Materials: daikon peel, bamboo, tattoo pigment

The skin is the largest of the organs of the human body. It is the boundary between the inside  and the outside of a person. Not only does it protect the inside of the body, but it also reveals information about the person. In this series I see the daikon peel as the human skin. I damage it, leaving scars. A scar means the healing of a wound, which records the pain and tells the story of what happened in the past. The scar that is formed begins to deform as the skin loses its firmness and elasticity, but it is still there, never disappearing, as deeply rooted in our hearts as the memory.

The works react to my relationship with masculinity in the form of a timeline. The physical scars visible on the skin are the embodiment of the emotional scars that I have suffered as a result of my relationship with masculinity. I try to tell a real story, a personal yet universal story.

When I was a kid, I did not realize that I was "abnormal".

Later I realized that at that time they all thought that this little boy was strange.

I acted feminine and liked girly things.

When I grew up and they jokingly mentioned it to me, I was so embarrassed that I didn't know how to respond.

 

These experiences left scars there on me, although I didn't feel them at the time.

As I entered elementary school, I found that my differences began to be magnified.

They called me a sissy, a ladyboy.

I was sad, even hated myself but couldn't do anything about it.

This school life lasted for 10 years.

 

Slowly I finally learned how to play a man which the society expected, but I needed a new environment to start over.

I was afraid that they would know about my past. A past that is hard to talk about.

When I entered university in China in 2010 , a whole new life came to me.

For I could get away from that pain-filled place.

But the comments of others in the past, even physical insults had long been like a countless number of needles sticking into my heart.

Pain,pain,so much pain.

 

I never forgot it, but I dared not resist, I had to submit and be a “man”.

So I used the wounds others gave me to turn them into thorns to protect myself.

From the outside in, from the inside out, they were all scars, nothing different.

Slowly I began to tentatively pull the thorns out of my body as I noticed those labels slowly disappearing from me.

But those scars were still there, and I still needed them as my shelter.

Because I lived in such a society and I know it well.

Finally I was going to study in Germany.

I started to grow my hair long, looking forward to it, looking forward to a real self.

However, reality taught me that masculinity was still a problem for me, both in Germany and in Belgium.

But I finally dared to face myself and be myself.

Of course the sad past  has stabbed me over and over again.

It still hurts because I still mind.

The scars are painful but beautiful, they are the marks of my fight against existing expectations of masculinity.

The scars are growing and growing.

I hope that one day I will be able to reconcile with  the masculinity expectation given by society.

→ **ASSIGNED TASK**: Print the passage of the text on scars and masculinity starting at "Pain,pain,so much pain." and ending at "as my shelter.", with no changes.

→ **AVAILABLE DATA**:
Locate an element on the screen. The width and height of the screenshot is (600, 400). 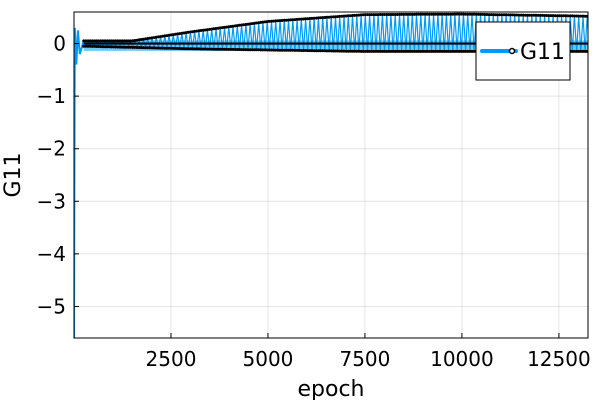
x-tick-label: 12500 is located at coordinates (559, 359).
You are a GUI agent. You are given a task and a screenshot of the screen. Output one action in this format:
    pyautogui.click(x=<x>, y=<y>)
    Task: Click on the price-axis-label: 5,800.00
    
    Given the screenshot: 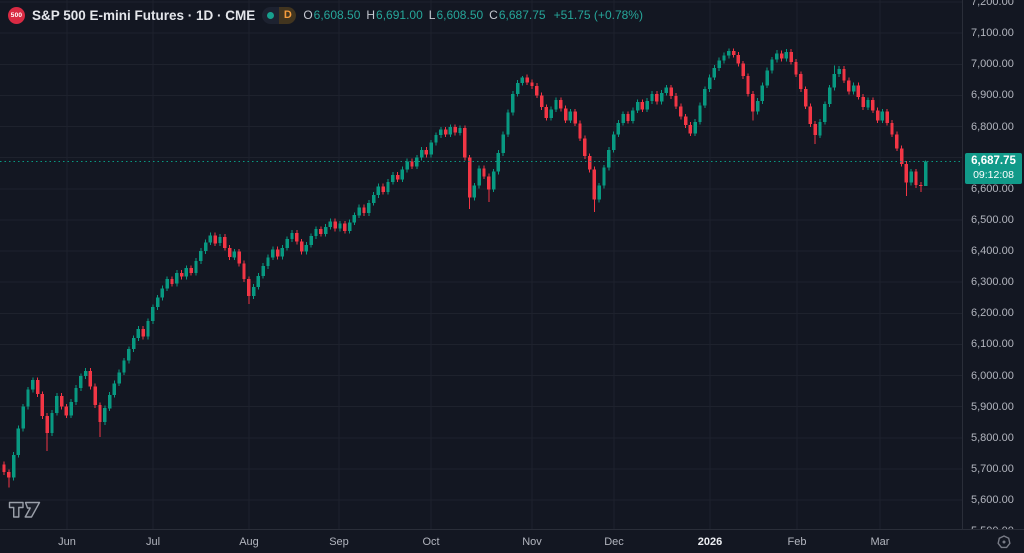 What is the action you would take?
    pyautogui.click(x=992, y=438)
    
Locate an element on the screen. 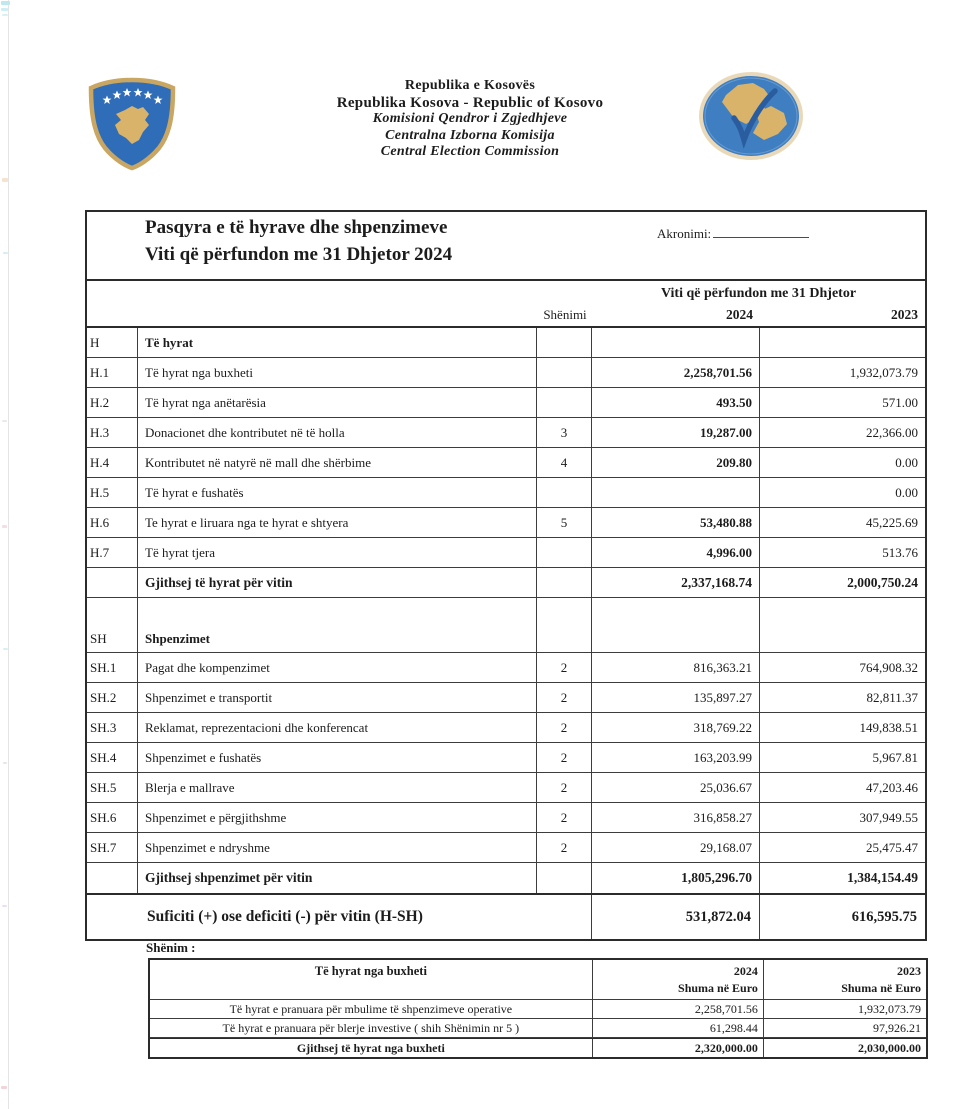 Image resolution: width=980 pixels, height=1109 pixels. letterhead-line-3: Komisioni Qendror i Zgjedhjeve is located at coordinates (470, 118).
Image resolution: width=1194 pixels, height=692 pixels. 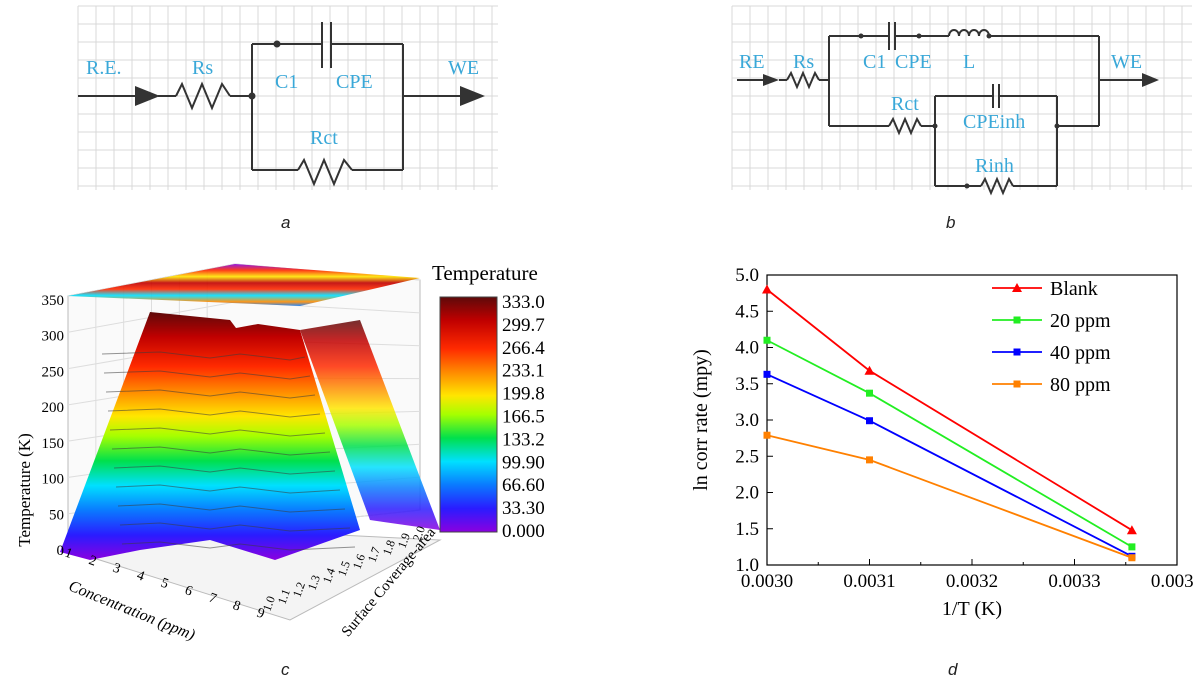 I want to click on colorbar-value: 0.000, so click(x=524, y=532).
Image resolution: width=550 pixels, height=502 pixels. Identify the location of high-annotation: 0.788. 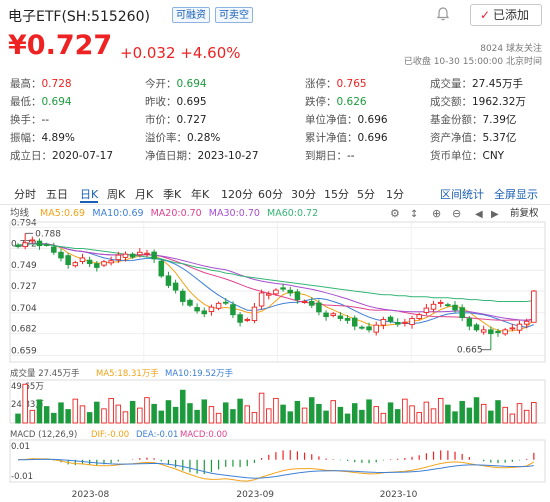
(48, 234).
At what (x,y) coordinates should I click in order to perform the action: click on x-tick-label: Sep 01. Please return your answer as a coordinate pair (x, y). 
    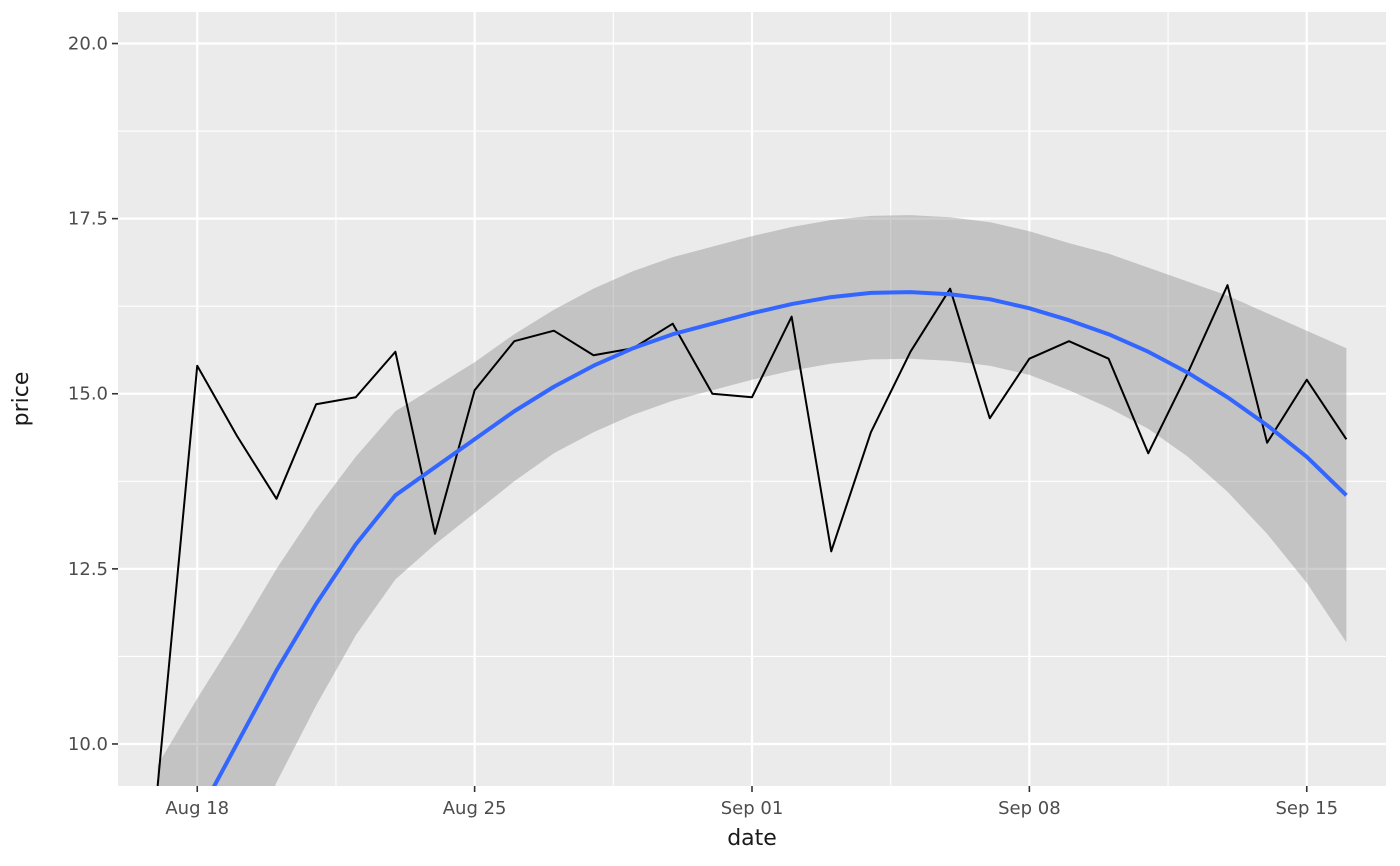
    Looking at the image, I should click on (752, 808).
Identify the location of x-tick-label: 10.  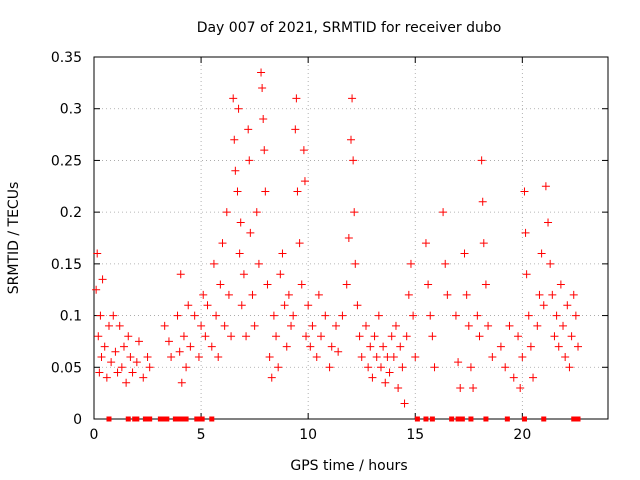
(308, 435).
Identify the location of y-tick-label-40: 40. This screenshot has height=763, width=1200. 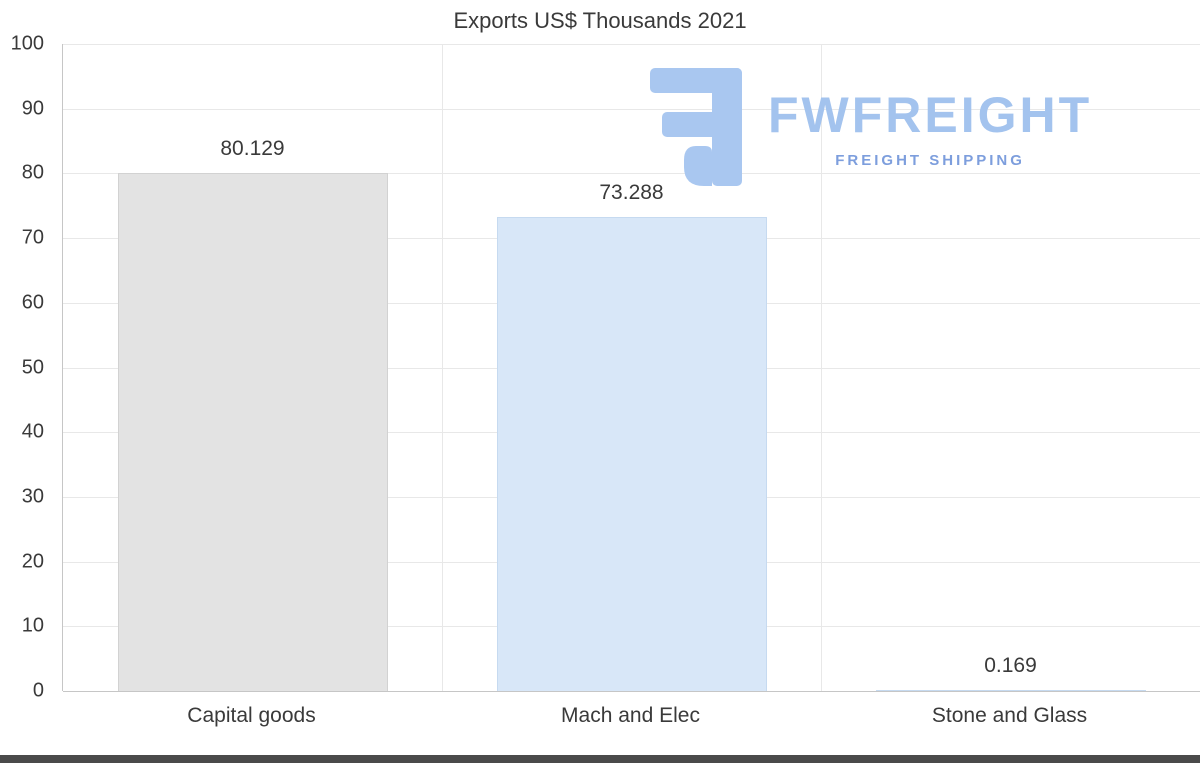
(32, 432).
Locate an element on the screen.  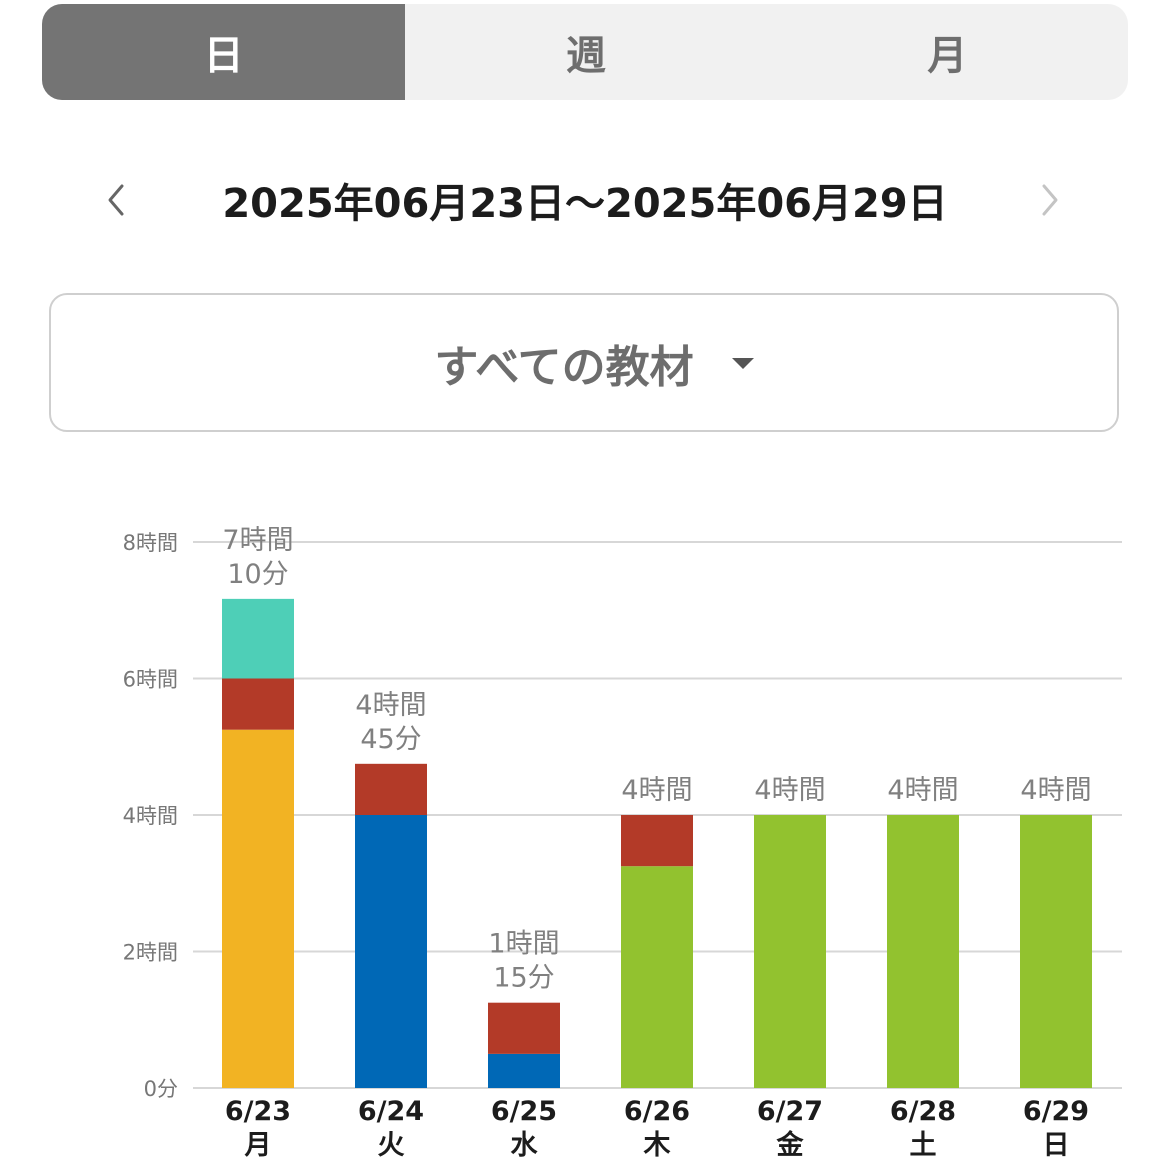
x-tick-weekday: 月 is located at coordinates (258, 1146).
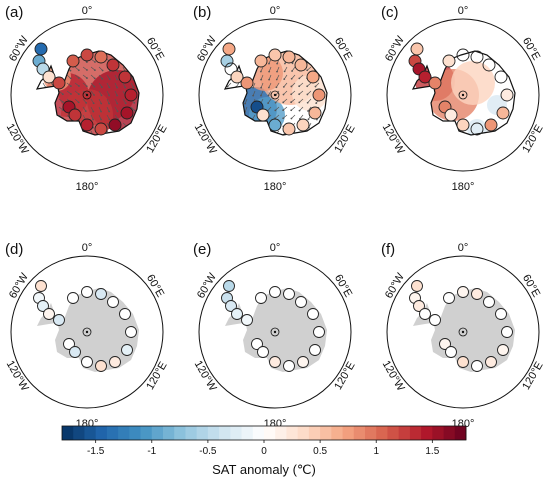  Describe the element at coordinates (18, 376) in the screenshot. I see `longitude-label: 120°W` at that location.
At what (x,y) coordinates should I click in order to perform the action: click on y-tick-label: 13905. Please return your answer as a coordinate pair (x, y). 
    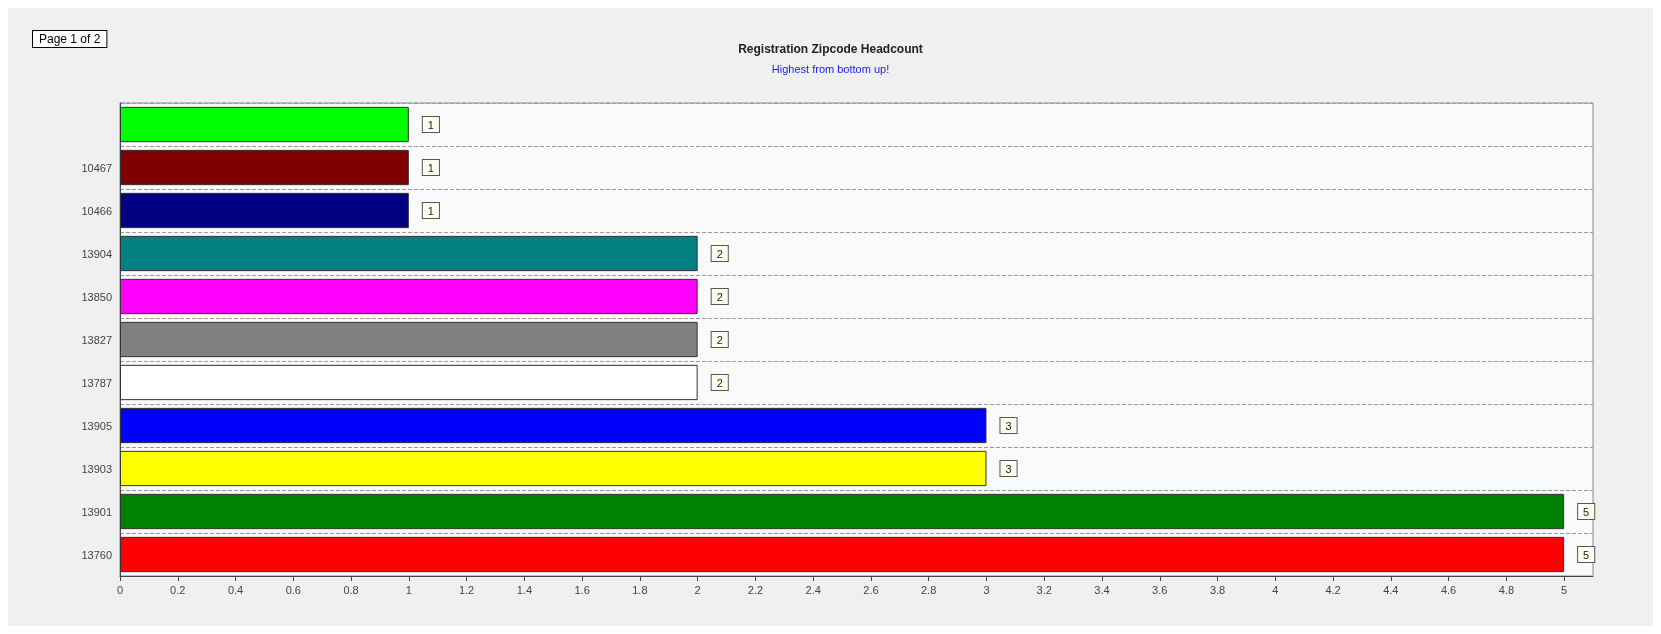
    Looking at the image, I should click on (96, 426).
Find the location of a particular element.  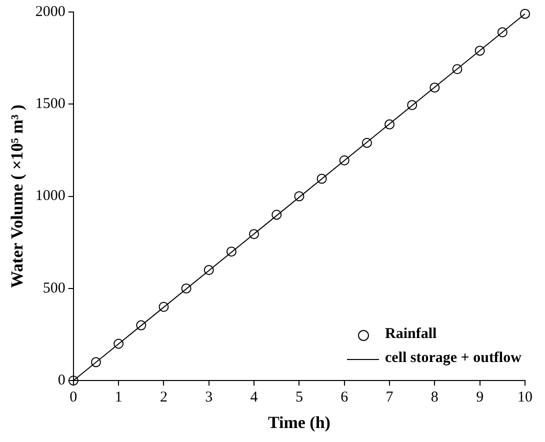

→ **EXPECTED OUTPUT**:
Pain,pain,so much pain.

 

I never forgot it, but I dared not resist, I had to submit and be a “man”.

So I used the wounds others gave me to turn them into thorns to protect myself.

From the outside in, from the inside out, they were all scars, nothing different.

Slowly I began to tentatively pull the thorns out of my body as I noticed those labels slowly disappearing from me.

But those scars were still there, and I still needed them as my shelter.